(Exercise instructions) Return each line of the entries below that contains the string "should", copied in full. Case counts.

(Provided material)
--------

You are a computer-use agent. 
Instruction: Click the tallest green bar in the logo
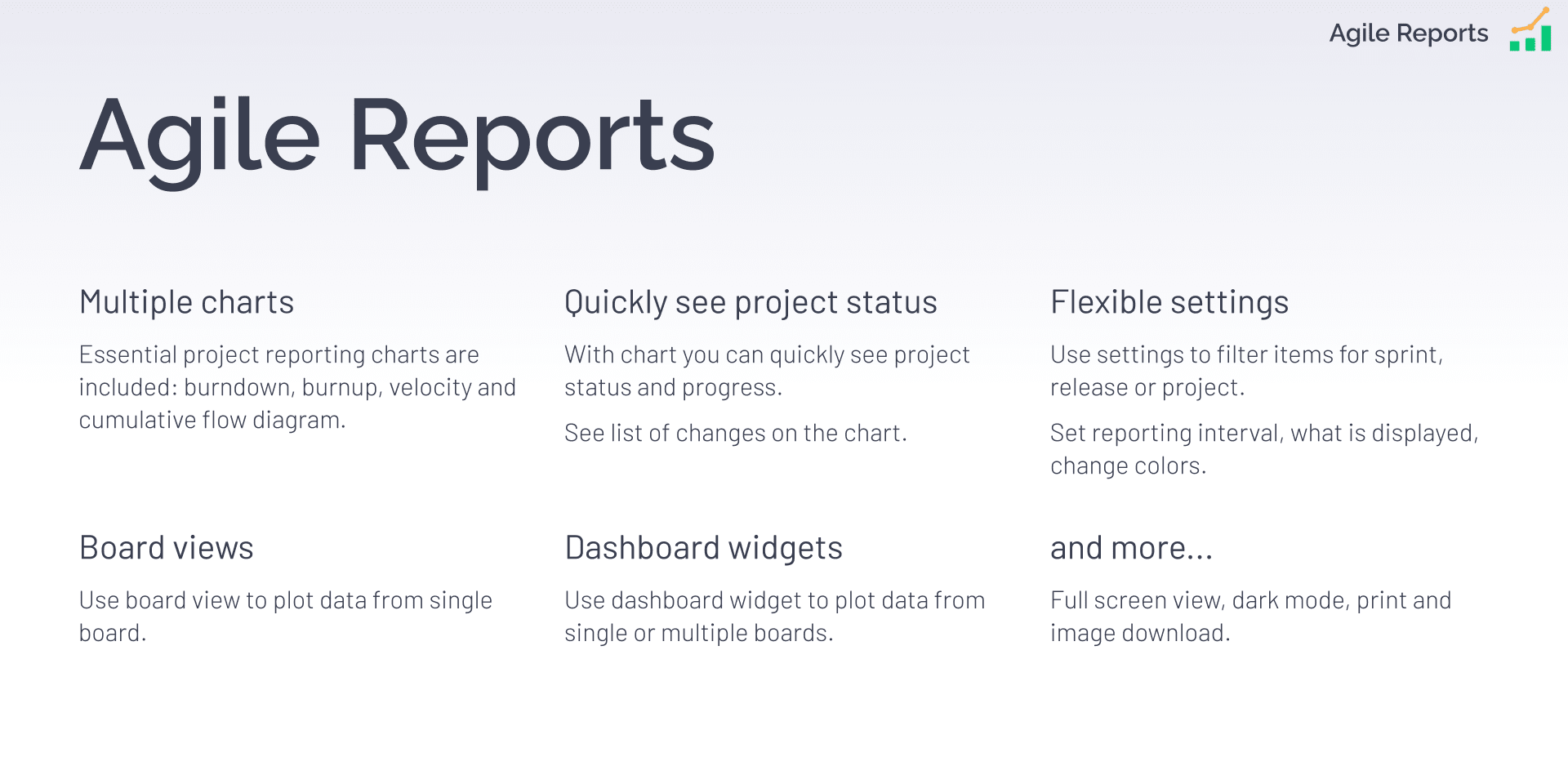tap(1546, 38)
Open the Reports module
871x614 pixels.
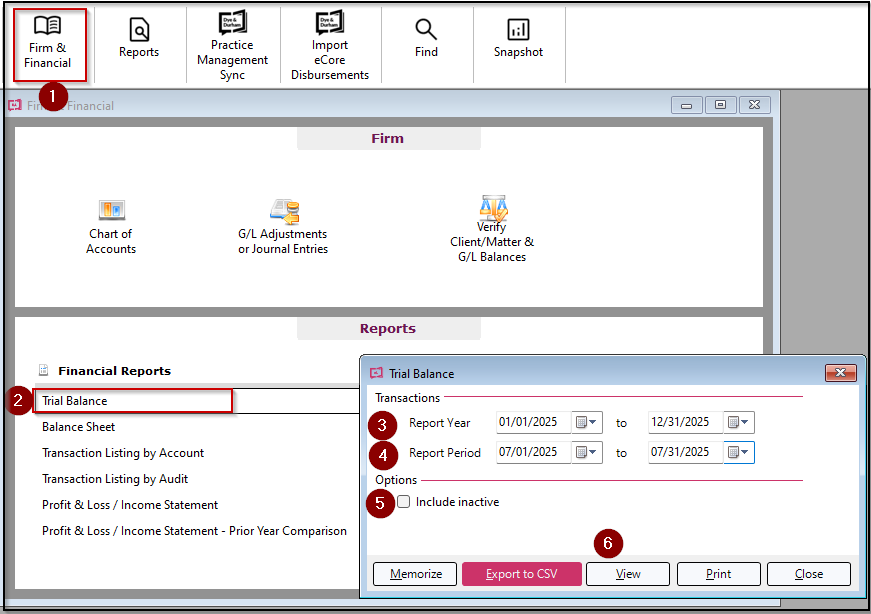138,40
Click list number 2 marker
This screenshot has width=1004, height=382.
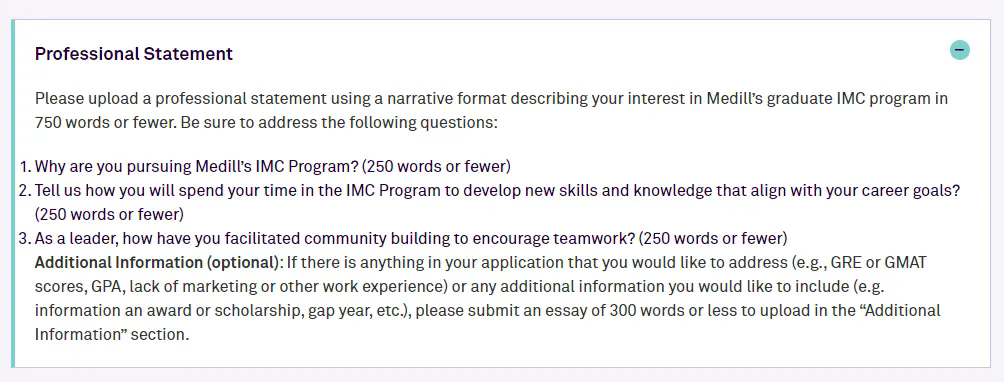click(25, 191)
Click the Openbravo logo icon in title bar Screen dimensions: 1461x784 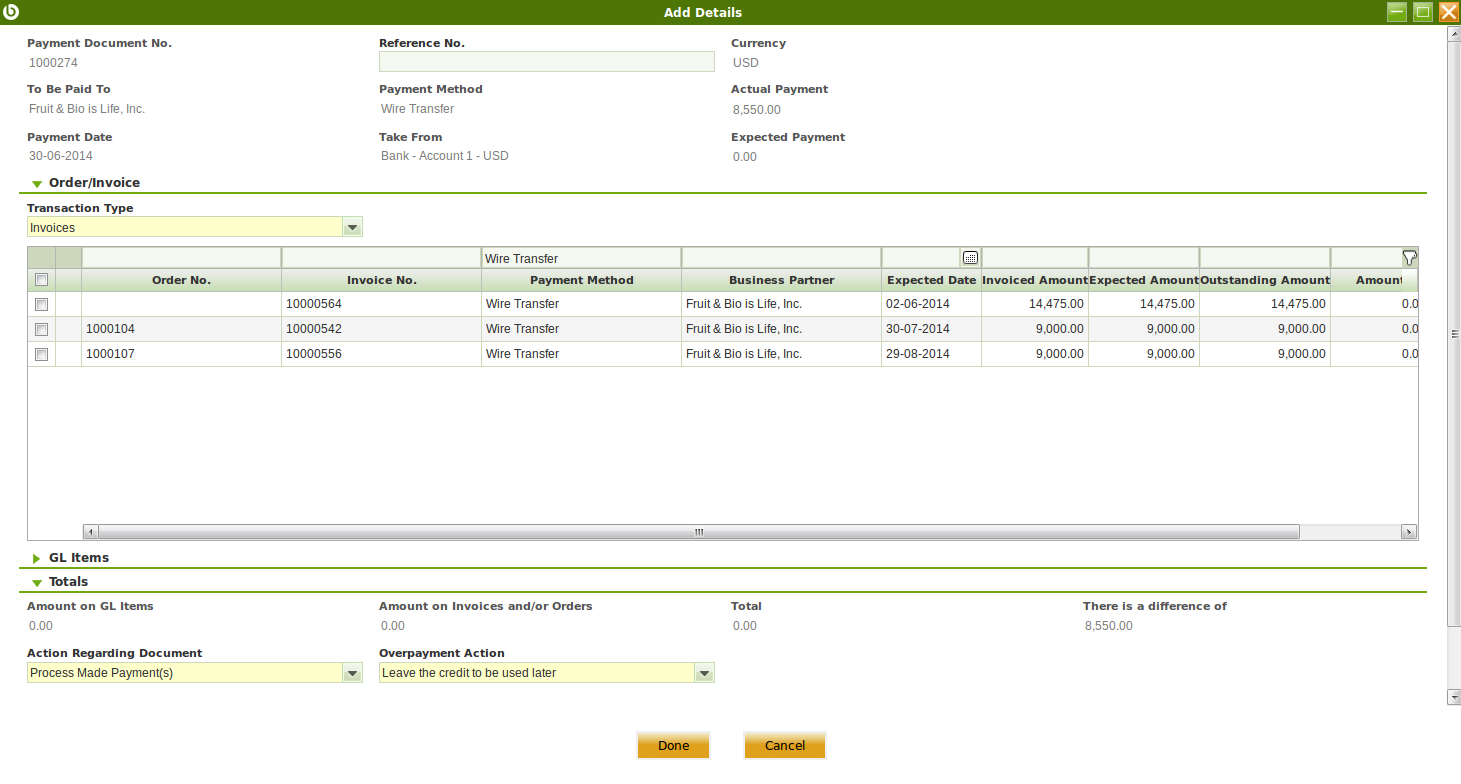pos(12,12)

--------

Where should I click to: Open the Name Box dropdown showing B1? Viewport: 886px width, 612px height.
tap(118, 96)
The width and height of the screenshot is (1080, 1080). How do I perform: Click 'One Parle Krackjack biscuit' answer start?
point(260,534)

--------

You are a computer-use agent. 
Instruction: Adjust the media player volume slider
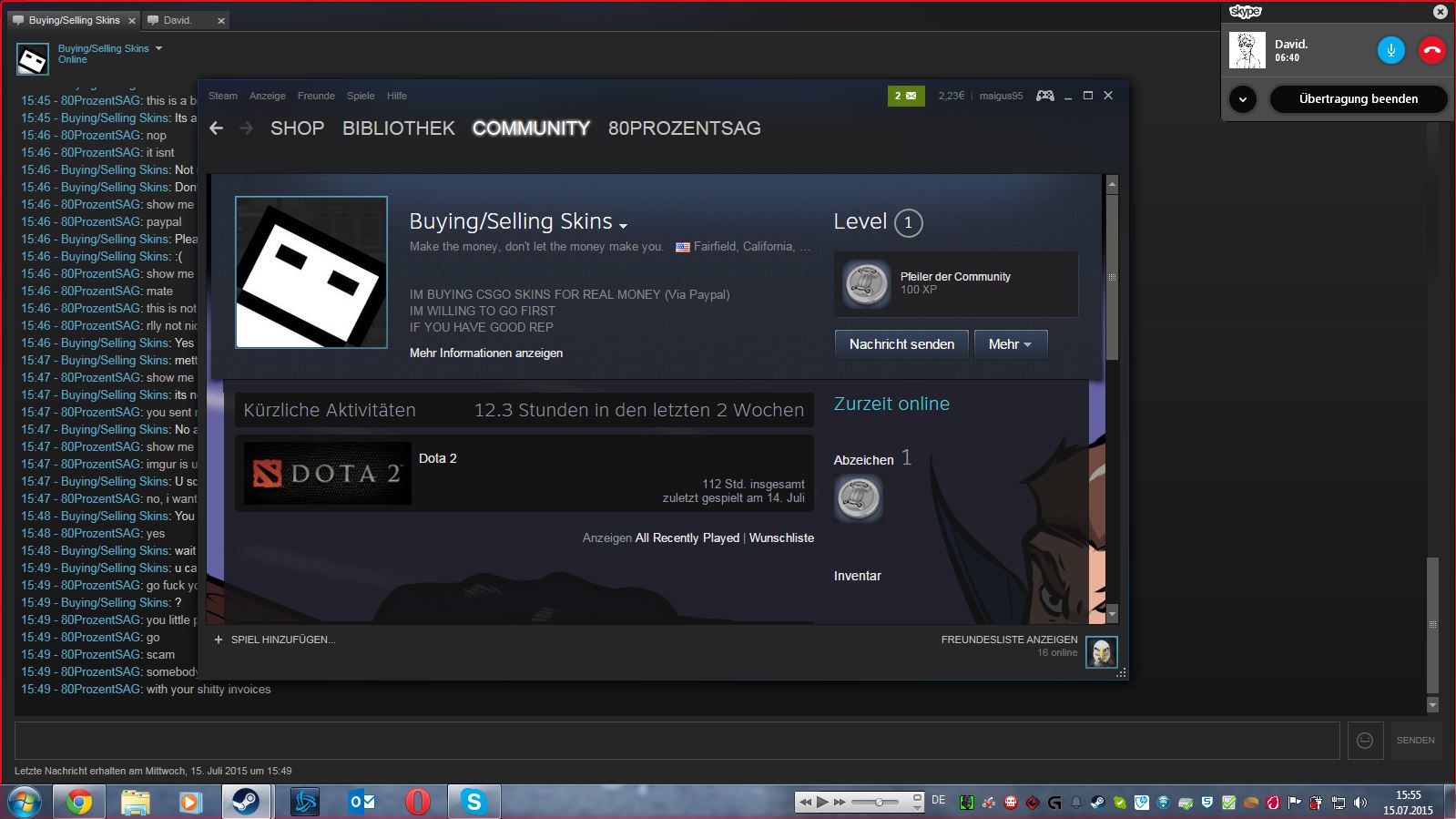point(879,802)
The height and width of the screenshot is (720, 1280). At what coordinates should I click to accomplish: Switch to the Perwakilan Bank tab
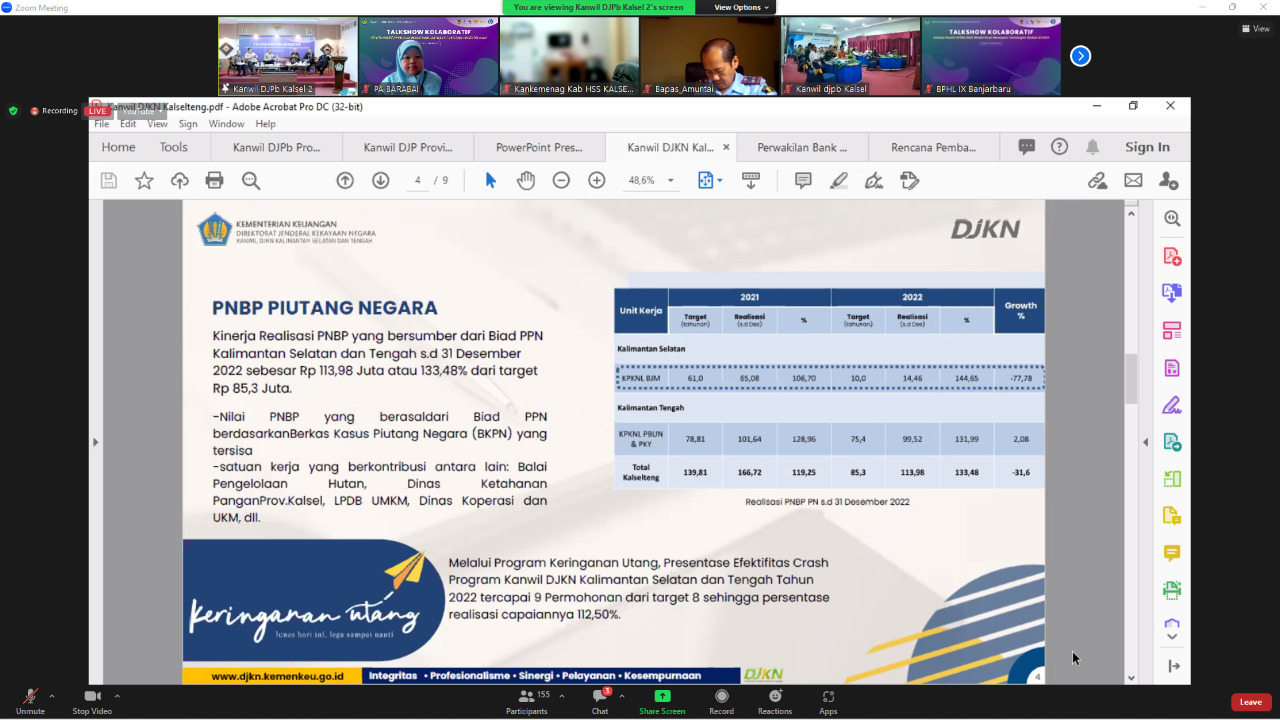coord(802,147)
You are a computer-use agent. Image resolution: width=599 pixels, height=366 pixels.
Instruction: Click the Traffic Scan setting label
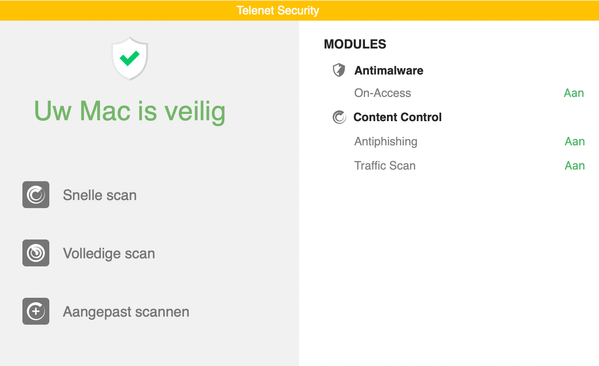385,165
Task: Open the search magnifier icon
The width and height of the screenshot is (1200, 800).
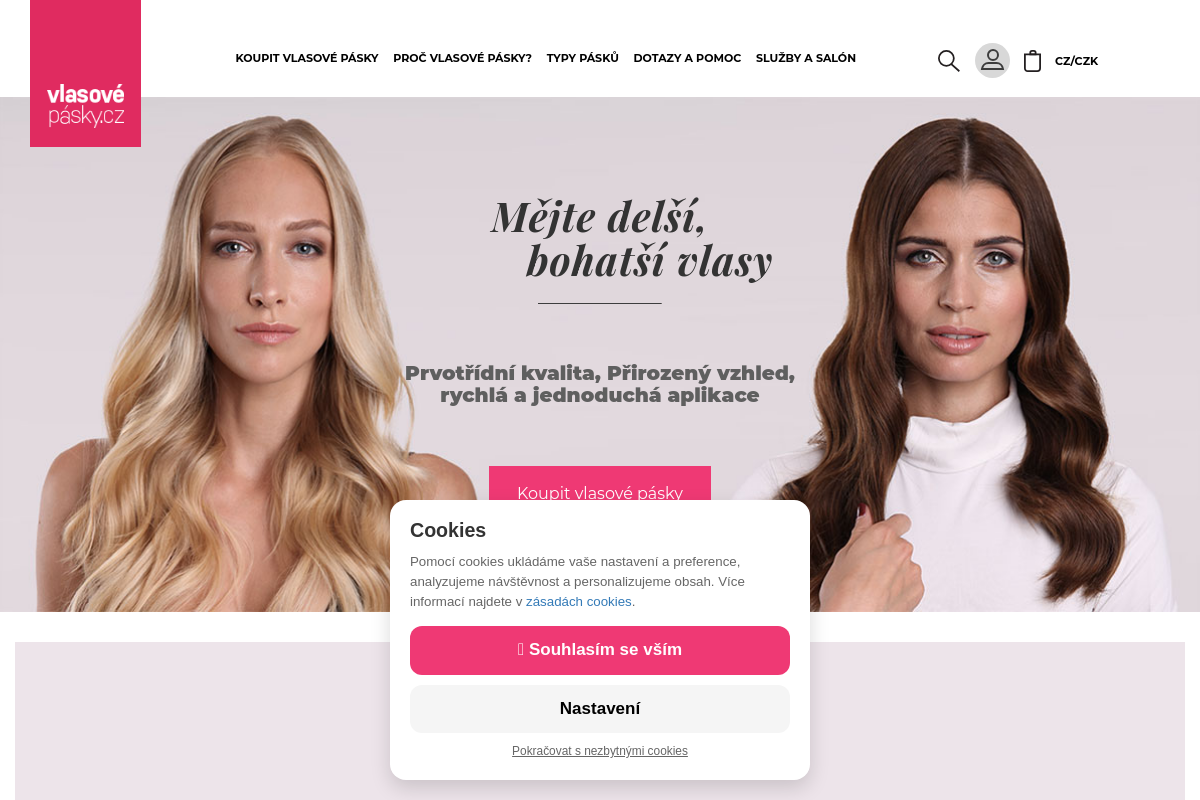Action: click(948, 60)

--------

(Expected output)
Where should I click to: Open the Name Box dropdown showing B1? Viewport: 886px width, 612px height.
The height and width of the screenshot is (720, 1280). At what coordinates should I click to accomplish: Switch to the Perwakilan Bank tab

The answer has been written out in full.